Rückblick: Todesfuge im Keller

Hans-Ulrich Fechler berichtet in DIE RHEINPFALZ vom Donnerstag, 18. Juni 2009:

Wenn am Freitag das Kunstprojekt in den Abrisshäusern Ostpreussenstrasse
24 bis 28…eröffnet wird, dann werden einige von dem Künstler Franz Bellmann
gestaltete Kellerräume verschlossen bleiben. Der…Künstler hat Paul Celans Gedicht ”Todesfuge” in eine Installation umgesetzt… Was Bellmann für Zensur hält, ist aus Sicht der Organisatorinnen Widerstand gegen dessen Anmaßungen.

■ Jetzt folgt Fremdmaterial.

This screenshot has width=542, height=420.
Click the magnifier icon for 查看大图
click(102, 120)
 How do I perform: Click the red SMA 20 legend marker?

Schwarze Milch der Frühe”Schwarze Milch der Frühe” hebt Paul Celans Gedicht ”Todesfuge” an und
klingt aus in den bis zum Überdruss nachgesprochenen Vers
”Der Tod ist ein Meister aus Deutschland”. Das Jahrhundertgedicht über die
Menschheitskatastrophe im 20. Jahrhundert, den Völkermord an den Juden in
den Gaskammern der Vernichtungslager, gibt in der Ostpreussenstrasse Anlass
zu kleinlichem Tratsch im Treppenhaus. Franz Bellmann hat das Gedicht vom
ersten bis zum letzten Vers an die Kellerwand in der Ostpreussenstrasse 26
geschrieben. Die wie die Todeshäftlinge durchnummerierten Kellerräume hat er
mit gefundenem Material aus den dem Abbruch geweihten Häusern bestückt…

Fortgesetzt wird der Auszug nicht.